You already know to avoid the dreaded middle seat. (It’s worth paying extra, if you must, to select your seat in advance and avoid that fate.) Beyond that, the choice becomes window or aisle seat, with pros and cons on both sides. Those on the window side can lean into the plane, and depending on the aircraft’s layout, they can get a bit more room between the curved wall and the seat. On the downside, you can get fenced in by other passengers and might struggle to get in and out to go to the bathroom. The aisle seats offer the option to lean out into the negative space of the aisle, though you’ll have to straighten up for passing drink carts and scoot out of the way when those in your row need to get up. If you’re fairly mobile, we say opt for the aisle. Exit rows or bulkhead seats can also provide more leg room. Use SeatGuru’s seat finder to locate those on your aircraft. (Keep in mind that exit rows require you to be able to operate the emergency doors, and bulkhead seats often have armrests fixed in the “down” position.)

4. Check with the gate agent.

Get to the gate early. It never hurts to check in with the gate agent and see if they can lend a hand. If you weren’t able to book a second seat for yourself, you can always suss out the flight’s availability here. Explain your needs as a passenger of size, and ask them if there’s any way you can be moved to a seat that has an empty spot next to it. Yes, this conversation requires a certain level of bravery, but it’s easier to have this chat here, out of earshot of your fellow passengers, than when you’re on the plane. You might also be able to inquire about any last-minute upgrades, which just might have a price break. 

5. Take advantage of pre-boarding.

When you hear the announcement, “We invite those passengers requiring special assistance to begin boarding,” take full advantage, especially if you have any mobility issues. You can use that added time to find your seat without a swarm of people around you, stow your luggage, or place your “seat reserved” pass on the seat next to you, if you booked that second seat. This is also a good time to touch base with the flight attendant, if you have any special needs.

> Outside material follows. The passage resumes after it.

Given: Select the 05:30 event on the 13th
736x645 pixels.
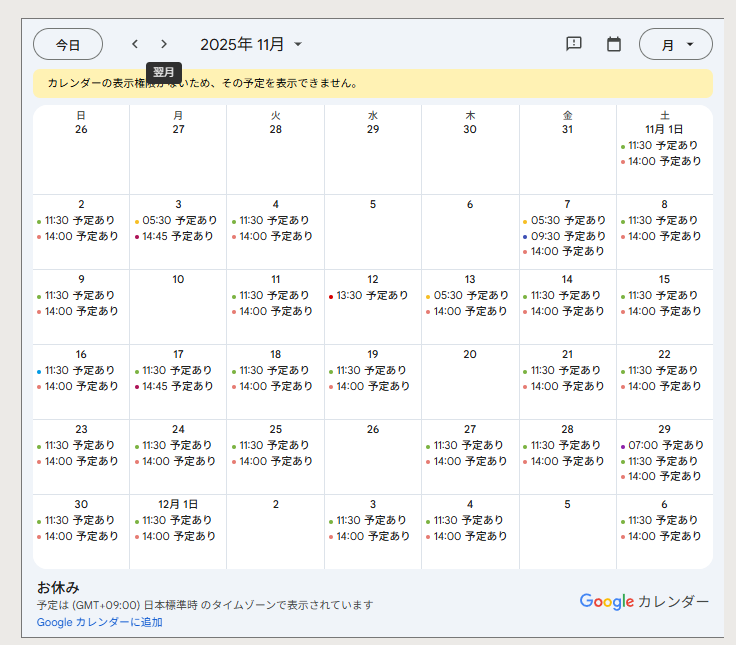Looking at the screenshot, I should pyautogui.click(x=470, y=296).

6. Sort out the seatbelt extender.

Do you need a seatbelt extender? As you’re coming onboard the flight (hopefully during pre-boarding), don’t wait to get to your seat and ding for the flight attendant. Feel free to tell the first attendant that greets you as you enter the plane that you’ll be needing one. It’s a bit more discreet. Tell them your seat number, and they can find one and give it to you on the down-low once you’re settled. As an alternative, you can also buy your own extender off Amazon, if you’re feeling too shy or embarrassed to ask for one. Just make sure it’s compatible with the seatbelts used on the airline you’re flying.

7. Negotiate the armrest in advance.

If you do have someone seated next to you, and they seem sympathetic, it might be worth negotiating the armrest situation. A simple “Do you mind if we keep the armrest up? It’s more comfortable that way” before you leave the tarmac can save you from having an armrest biting into your side for the entire flight. If you’re in the bulkhead area, your armrests might be fixed. If that’s a huge discomfort, you’ll have to appeal to the flight attendant to swap your seat.